From: Joerg Hoehle
Subject: Macroexpansion, bindings and information flow (Iterate package)
Date: 
Message-ID: <uzn1j5v7s.fsf@users.sourceforge.net>
Hi,

I came across J.Amsterdam's Iterate package and would like to address
its main weakness: correct, lexical aware code expansion.

I believe in its over 10 years of existence, it's never been able to
correctly handle this form:
    (macrolet ((over(x) `(collect ,x)))
      (iterate
	(for n in '(1 2 3))
	(flet ((over(x)(declare (ignore x)) (collect 2)))
	  (over n)))) ; would yield (2 2 2) if correct

One reason is that it does not contain a code walker aware of lexical
bindings.

I actually wonder whether Iterate actually needs a full code walker,
thereby duplicating functionality found in every Lisp implementation,
or whether Iterate could be written without one, possibly by clever
use of MACROLET and/or *MACROEXPAND-HOOK*?

Here's one of the problems: Iterate allows a (COLLECT x INTO var)
clause to appear anywhere deep inside the body of (Iterate ...),
contrary to LOOP. As a result, it's only after COLLECT has been
encountered that Iterate knows which bindings it must create in its
top level expansion.  Information flows from deep inside to the
outermost level. How to do that?

E.g.
(iterate ... (collect x into a) ... (collect ... into b) ...)
-> `(let (a b) ... ...)
(iterate ... no-collect-at-all ...)
-> `(let () ...) or (progn ...)

Do you have an idea how such a COLLECT INTO macro could be written
without duplicating a code walker?
---
Work instructions:
1) Answer these questions from the post on the Iterate package:
(a) According to the author, for how long has the Iterate package existed?
(b) What result would the sample form produce if Iterate handled it correctly?
(c) Which two facilities does the author suggest might let Iterate work without a full code walker?
2) In the post on the Iterate package, why can Iterate know which bindings its top-level expansion needs only after it has met a COLLECT clause? Answer in one to three sentences.

Source data:
---
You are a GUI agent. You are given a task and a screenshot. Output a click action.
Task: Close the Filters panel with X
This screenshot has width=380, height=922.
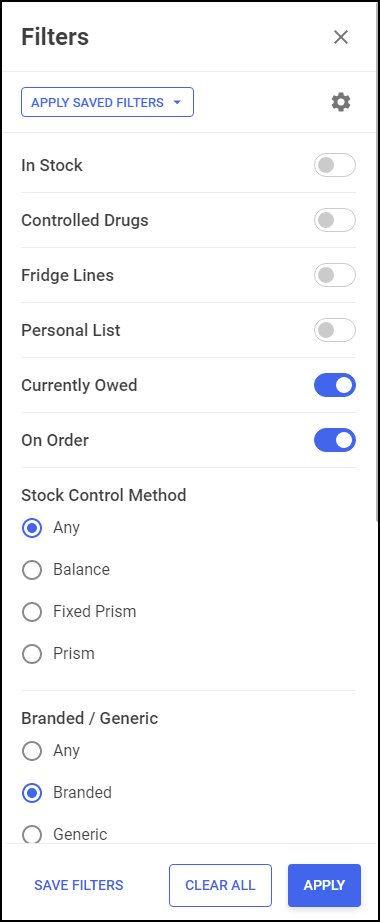tap(341, 37)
---
Answers to the problems:
1)
(a) Over 10 years.
(b) (2 2 2).
(c) MACROLET and/or *MACROEXPAND-HOOK*.

2) Unlike LOOP, Iterate lets a (COLLECT x INTO var) clause appear anywhere deep inside the body of (Iterate ...). The variables to bind are therefore known only once that clause is reached, so the information has to flow from deep inside the body out to the outermost level.